On Thursday night, President Donald Trump took to Twitter to announce yet another country’s normalization of ties with Israel- brokered by the US. Marking the fourth Arab-Israel agreement in four months, Morocco will now join UAE, Bahrain, Egypt, and Jordan in normalizing ties with Israel, and in exchange, the U.S. will recognize Morocco’s claim over the disputed Western Sahara region.
“Another HISTORIC breakthrough today! Our two GREAT friends Israel and the Kingdom of Morocco have agreed to full diplomatic relations – a massive breakthrough for peace in the Middle East!” said President Trump on Twitter, as he now nears the final few days in office. Soon after the tweet, the White House said President Trump and Morocco’s King Mohammed VI had agreed in a conversation that Morocco would “resume diplomatic relations between Morocco and Israel and expand economic and cultural cooperation to advance regional stability.”
President Trump also relayed that Israel and Morocco would restore diplomatic and other relations, including the immediate reopening of liaison offices in Rabat and Tel Aviv and the eventual opening of embassies. U.S. officials said it would also include joint overflight rights for airlines. The White House statement also read that the U.S. will recognize the country’s claim over Western Sahara, the former Spanish North African territory that has been a long-standing dispute.
“The president reaffirmed his support for Morocco’s serious, credible, and realistic autonomy proposal as the only basis for a just and lasting solution to the dispute over the Western Sahara territory and as such the president recognized Moroccan sovereignty over the entire Western Sahara territory,” the White House said. During the conversation, the king agreed to resume diplomatic relations between Morocco and Israel and expand economic and cultural cooperation to advance regional stability.

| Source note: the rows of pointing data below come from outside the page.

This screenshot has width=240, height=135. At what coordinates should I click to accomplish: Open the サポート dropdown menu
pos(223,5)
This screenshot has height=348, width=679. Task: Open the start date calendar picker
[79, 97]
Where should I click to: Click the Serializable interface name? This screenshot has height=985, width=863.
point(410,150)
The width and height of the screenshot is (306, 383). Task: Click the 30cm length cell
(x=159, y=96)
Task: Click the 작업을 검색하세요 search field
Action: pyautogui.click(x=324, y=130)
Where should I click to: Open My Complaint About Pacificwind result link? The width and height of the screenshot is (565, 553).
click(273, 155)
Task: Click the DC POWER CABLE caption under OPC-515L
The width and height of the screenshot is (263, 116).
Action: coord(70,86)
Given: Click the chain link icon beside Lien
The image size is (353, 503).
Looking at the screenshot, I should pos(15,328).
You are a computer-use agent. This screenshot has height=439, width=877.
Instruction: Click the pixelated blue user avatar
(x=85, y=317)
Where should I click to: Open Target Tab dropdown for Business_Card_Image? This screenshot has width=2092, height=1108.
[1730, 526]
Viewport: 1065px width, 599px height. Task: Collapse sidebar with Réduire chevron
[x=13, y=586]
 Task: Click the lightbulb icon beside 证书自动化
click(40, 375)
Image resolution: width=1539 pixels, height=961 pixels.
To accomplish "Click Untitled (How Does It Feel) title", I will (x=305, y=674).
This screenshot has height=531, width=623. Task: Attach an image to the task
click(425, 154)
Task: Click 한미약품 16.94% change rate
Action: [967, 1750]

Looking at the background, Israel and Morocco have had informal ties for years. A country with a deep Jewish-history, Morocco had previously established low-level diplomatic relations during the 1990s following Israel’s interim peace accords with the Palestinians, but those ties were suspended after the outbreak of the second Palestinian uprising in 2000. Since then, however, the informal ties have continued, and an estimated 50,000 Israelis travel to Morocco each year on trips to learn about the Jewish community and retrace their family histories.